Vi chiedo di non rimanere indifferenti spettatori di fronte ad un atto che ha la forza di distruggere una famiglia, di spezzare un sogno, di interrompere un cammino che avevo quasi del tutto conquistato: vivere nel vostro Paese da cittadino straniero regolare. Vi chiedo di starmi vicino, perché possa essere riconosciuta la mia voglia di vivere vicino a mia madre e nel vostro Paese con dignità. Vi chiedo l’impegno per la dignità di tutti gli immigrati, perché la battaglia per i diritti di cittadinanza diventi la lotta per la libertà.

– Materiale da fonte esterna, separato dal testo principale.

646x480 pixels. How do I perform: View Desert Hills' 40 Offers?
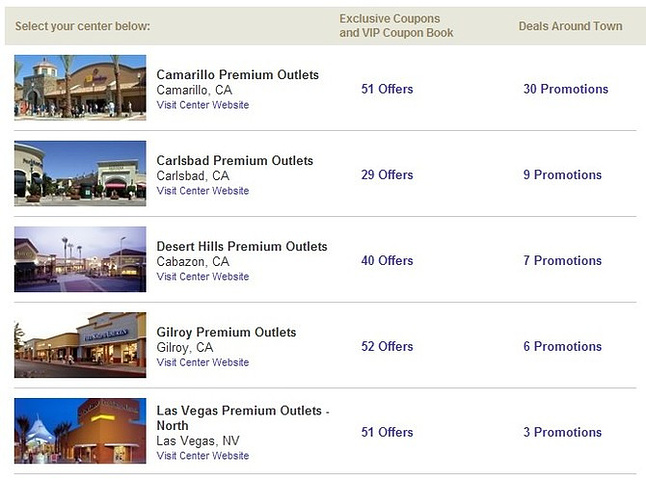387,260
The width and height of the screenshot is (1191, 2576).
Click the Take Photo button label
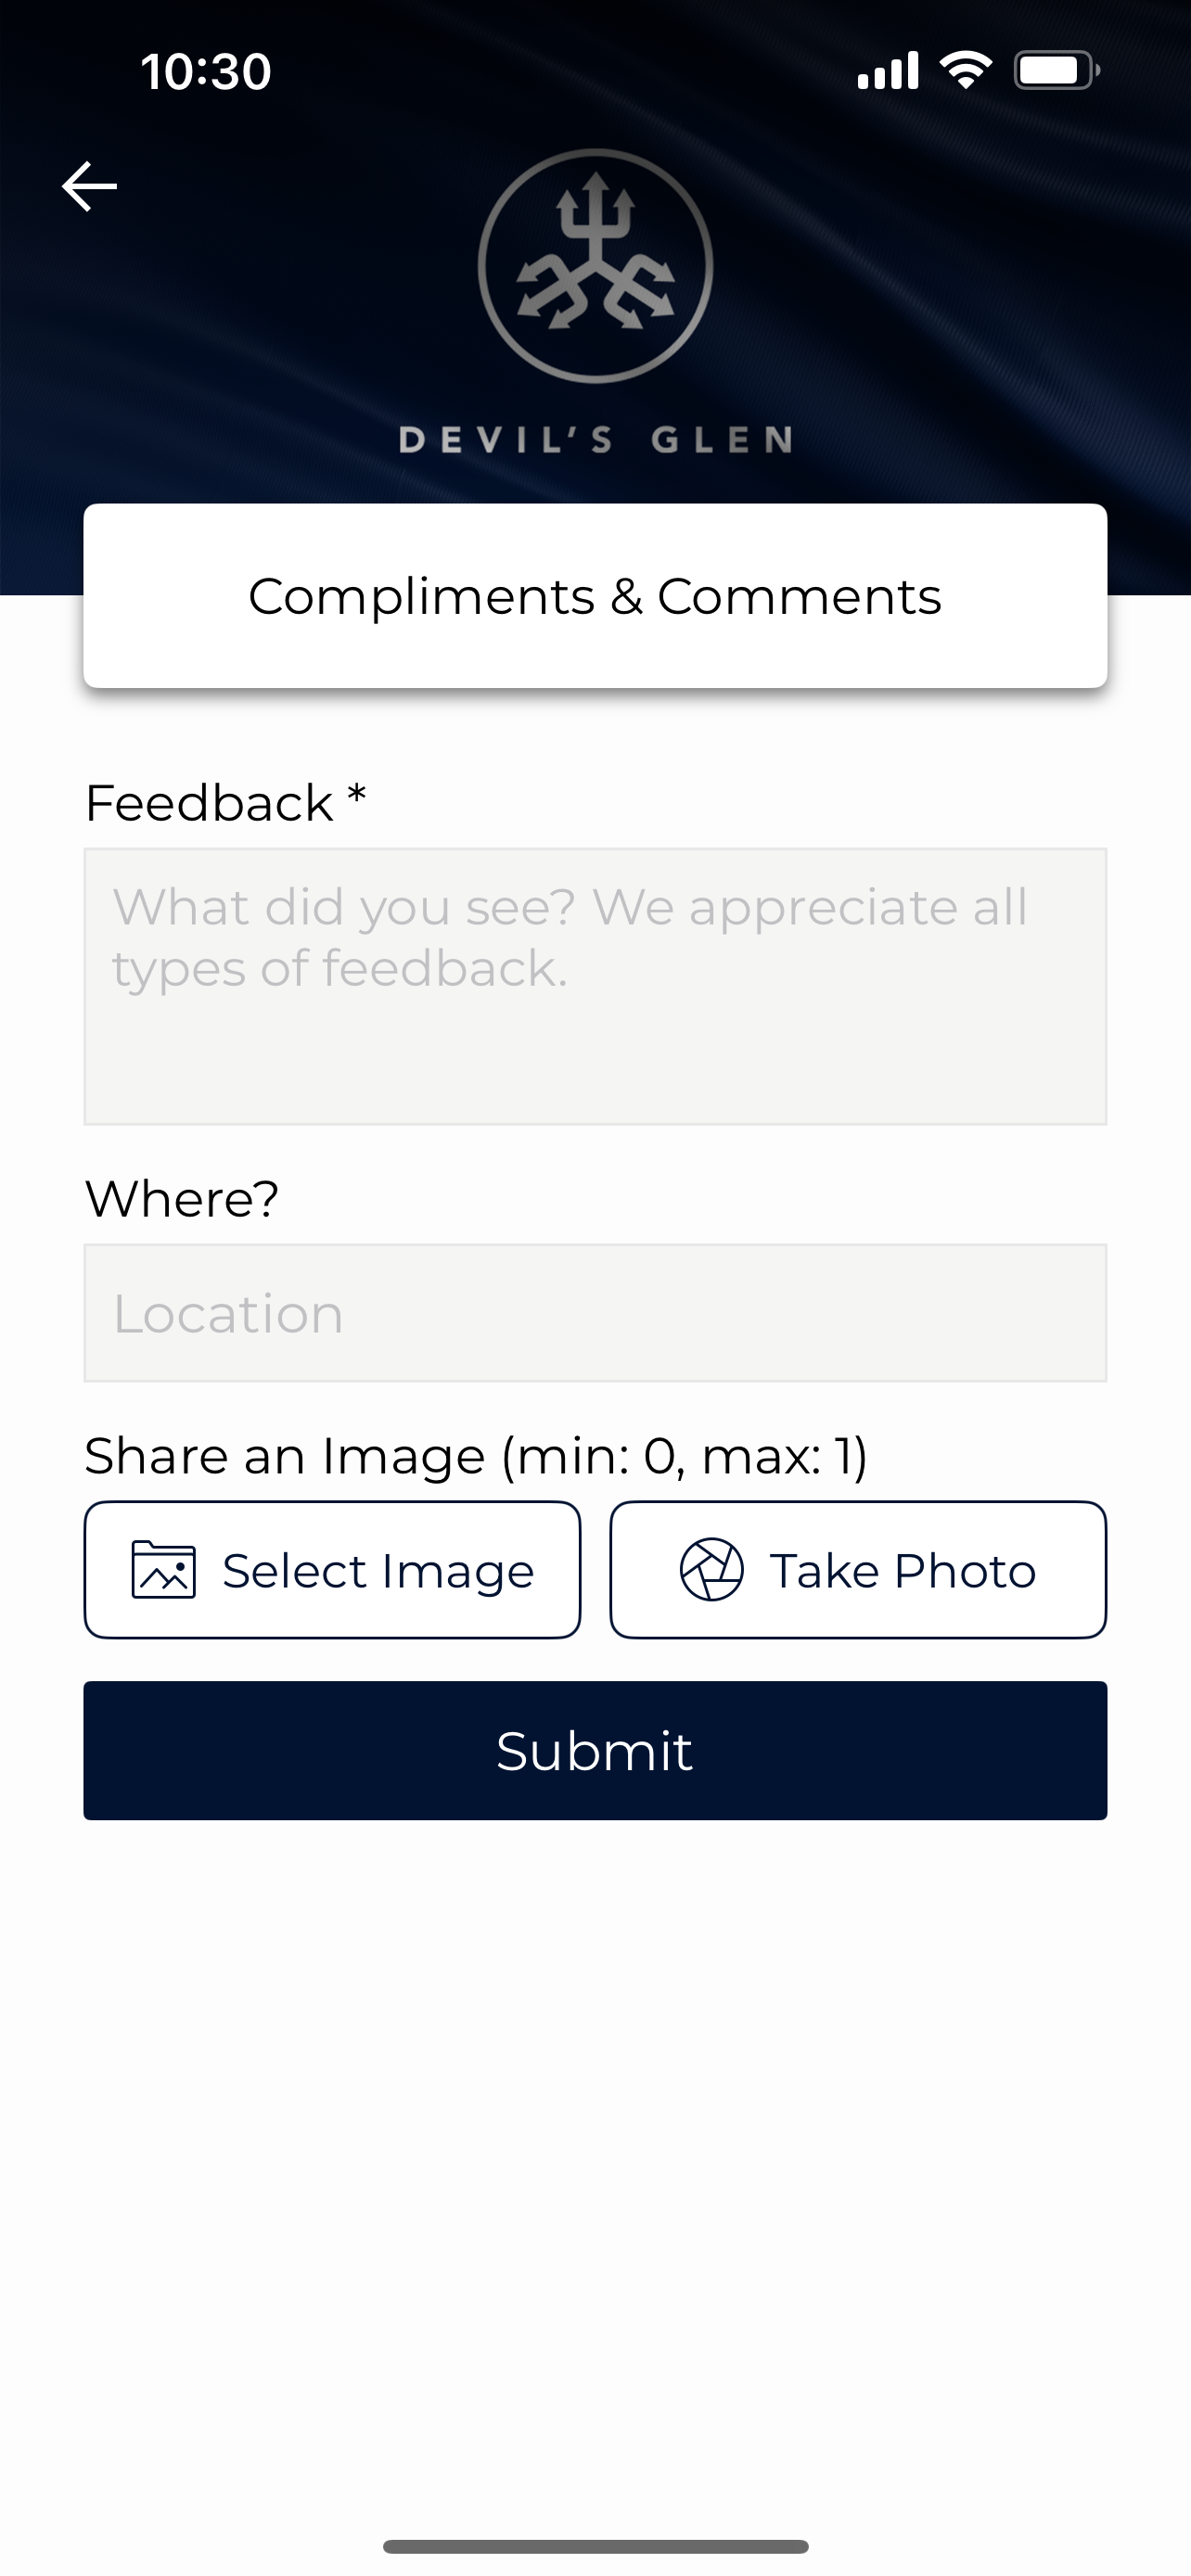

Chiedo a tutti quelli che mi conoscono, al mondo dell’associazionismo, ai democratici e agli antirazzisti di mobilitarsi sottoscrivendo questa lettera, partecipando all’assemblea del 29 giugno, non lasciandomi solo a lottare per la libertà.

Patrick

Per aderire: trento@meltingpot.org

Noi siamo al tuo fianco: Aps Officina Sociale, Rete Studenti Trento, Tanaliberatutt@, Amici del Chiapas, Stefano De Toni (Tenda delle Comunità di Piazza Dante), Antonio Rapanà (Cgil del Trentino), Charlie Barnao (docente Facoltà di Sociologia di Trento), Nicola Canestrini (avvocato del Foro di Rovereto), Andrea Trentini (GAN), Tommaso Iori (consigliere comunale Trento - Prc), Lucia Coppola (consigliere comunale Trento - Prc), Agostino Catalano (consigliere provinciale - Prc), Associazione culturale Bella Ciao, Franco Ianeselli (Cgil del Trentino), Giovanni Kessler (ex deputato), Paolo Barbacovi (consigliere provinciale - SDR), Milena Demozzi (segretaria Fiom - Cgil del Trentino), Paolo Burli (segreteria Cgil del Trentino), Mamadou Seck (consigliere comunale Trento - Prc), Enrico Spagna (Laboratorio sul Moderno), Fecond/azione, Abdelazim Adam Koko (coordinatore Centro Astalli per l’Assistenza ai Rifugiati), Coordinamento Universitario, Stefano Devigili, Walter Tardocchi, Elena Patoner, Marco Oberosler, Paolo Lazzaretto, Rodolfo Carpigo, Antonio Marchi, Angelina Lazzaretto, Mario Di Nucci, P.O.U.M. (Coll. Universitario Tn), Universitando, Lorenza Erlicher, Francesco Piscioli, Margherita Cogo (Vicepresidente e Assessore alla cultura della Provincia di Trento - SDR), Giorgio Viganò (consigliere provinciale - Margherita), Stefano Ischia, Paolo Cova (Ambiente e Società)...

P.S.

Appuntamenti:

giovedì 29 giugno ore 18.30: assemblea pubblica presso la Tenda delle Comunità in Piazza Dante a Trento per organizzare le iniziative per impedire che Patrick venga espulso e per i diritti dei migranti

mercoledì 12 luglio ore 8.00: partendo dalla Tana di via Roma accompagniamo Patrick in Questura perché PATRICK NON DEVE ESSERE ESPULSO!